The Democrats’ gains signalled deep alienation from the Republican Party among the sort of upscale moderates who were once central to their coalition.

Democrats not only swept Virginia’s statewide races but neared a majority in the House of Delegates, a legislative chamber that was gerrymandered to make the Republican majority virtually unassailable. They seized county executive offices in Westchester and Nassau counties, New York, and carried bellwether mayoral elections in St. Petersburg, Florida, and Manchester, New Hampshire — all races that appeared to favour Republicans only months ago.

In Washington state, Democrats won a special election to take control of the state Senate, establishing total Democratic dominance of government on the West Coast. Democrats took council seats in vote-rich Delaware County, in the Philadelphia suburbs, a perennial congressional battleground.

Even in the Deep South, Georgia Democrats captured two state House seats where they previously had not even fielded candidates while snatching a state Senate seat in Buckhead, an upscale area of Atlanta.

Chris Vance, a former chairman of the Washington state Republican Party, placed the blame squarely on Trump: “Among college-educated suburbanites, he is a pariah.”

Democrats still face formidable obstacles in the 2018 election, including some not at work in this week’s elections. If a suburban insurrection might help Democrats take the House, the Senate seats at stake next year are overwhelmingly in conservative, rural states, where feelings about Trump range from ambivalent to positive. So far, only two Republican Senate seats are clearly in play: the one in Arizona being vacated by Jeff Flake and Dean Heller’s in Nevada.

In House races, Democratic candidates are likely to face Republican attacks tying them to Rep. Nancy Pelosi of California, the unpopular Democratic minority leader, and to liberal policies, like single-payer health care, that are causing divisions in the Democratic ranks.

But for Republicans, the bad news was not likely to end with Tuesday’s results.

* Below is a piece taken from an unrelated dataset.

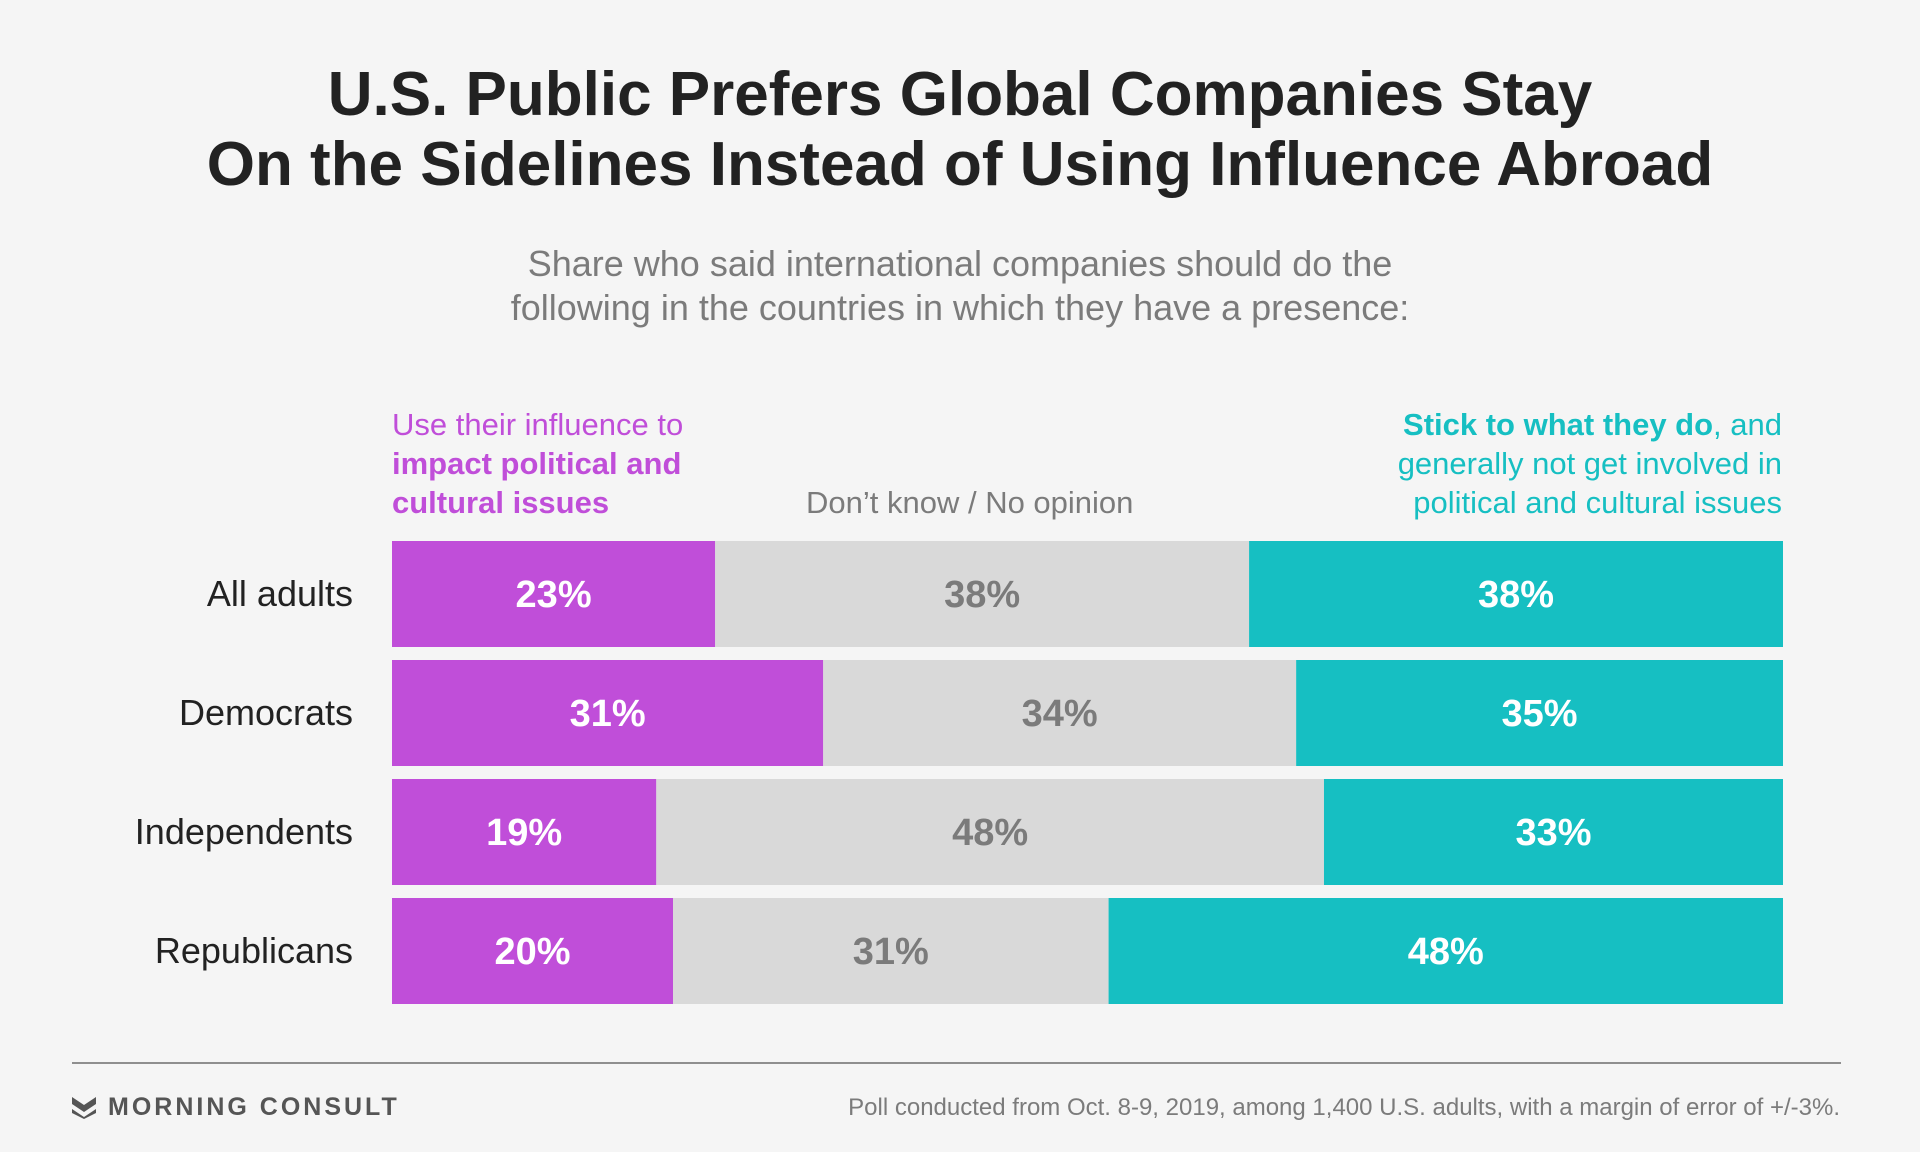 The image size is (1920, 1152). I want to click on legend-influence-line-2: impact political and, so click(537, 464).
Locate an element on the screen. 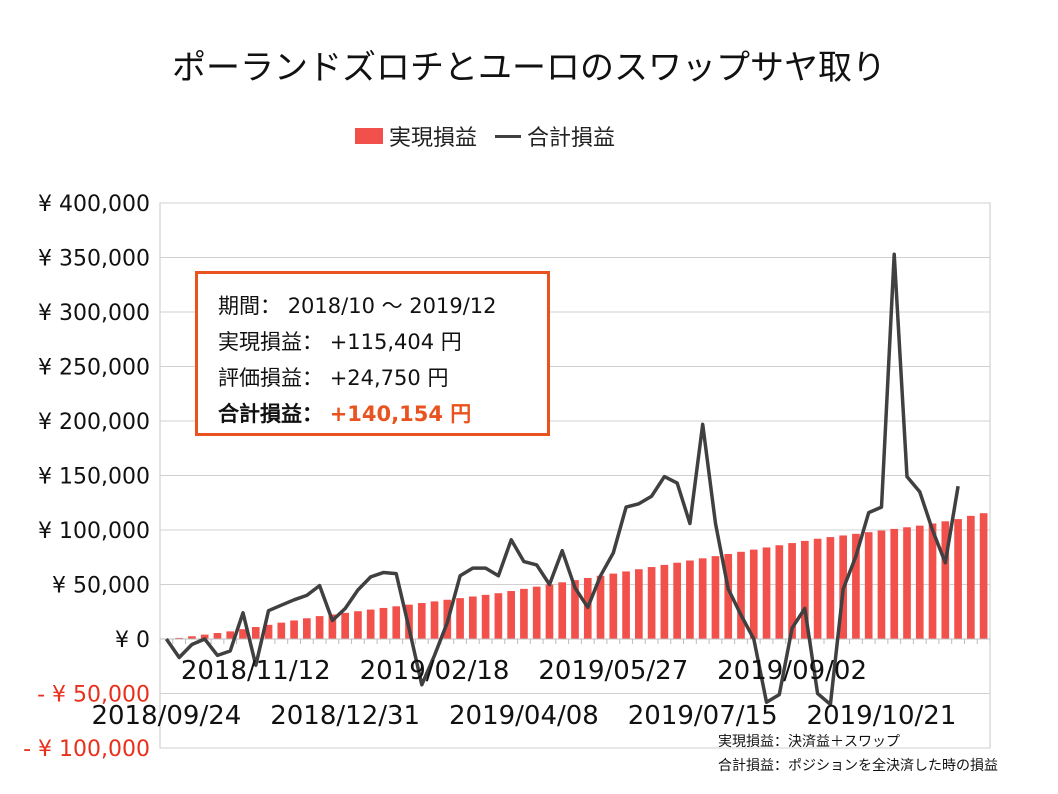  x-tick-label: 2019/04/08 is located at coordinates (524, 716).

Congressional Republicans on Wednesday were bracing for a new wave of retirements just one day after another pair of veteran House members, Rep. Frank A. LoBiondo of New Jersey and Rep. Ted Poe of Texas, declared they would not seek re-election. Already, 29 House Republicans have said they will not run again, while just seven Democrats have announced plans to retire.

Dent, channelling the exasperation of his colleagues, suggested an exodus might be imminent. “Do they really want to go through another year of this?” said Dent, a leader of his caucus’ moderate wing, who has announced he will not run again.

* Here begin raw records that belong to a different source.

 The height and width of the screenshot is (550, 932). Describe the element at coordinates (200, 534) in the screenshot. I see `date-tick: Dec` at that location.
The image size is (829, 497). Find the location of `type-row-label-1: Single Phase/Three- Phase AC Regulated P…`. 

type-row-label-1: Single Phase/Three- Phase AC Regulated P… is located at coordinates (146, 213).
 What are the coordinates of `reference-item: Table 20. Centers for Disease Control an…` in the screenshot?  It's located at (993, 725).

In the White House, electoral defeat gave way to a shifting series of explanations: Trump’s first reaction was to savage Ed Gillespie, the defeated Republican candidate for governor in Virginia, on Twitter. By Wednesday morning, two presidential advisers acknowledged antipathy toward Trump would probably drive Democratic turnout in 2018.

But by Wednesday afternoon, the story changed again: At a White House briefing, aides dismissed the importance of New Jersey and Virginia in either 2018 or 2020. One White House official blamed congressional Republicans, asserting that swing voters on Tuesday embraced Democrats because they were frustrated that lawmakers had not moved on the president’s agenda.

But some of the most competitive House races of the 2018 midterms will take place in the two states. In New Jersey, Republicans will struggle to retain LoBiondo’s seat and must protect such imperilled incumbents as Leonard Lance, Tom MacArthur and Rodney Frelinghuysen. In Virginia, the district of Rep. Barbara Comstock, a Republican, went 56 per cent to 43 per cent for Lt. Gov. Ralph S. Northam, the Democrats’ triumphant candidate for governor. Northam also captured 51 per cent of the votes in the district of Rep. Scott Taylor, a freshman Republican from Virginia Beach.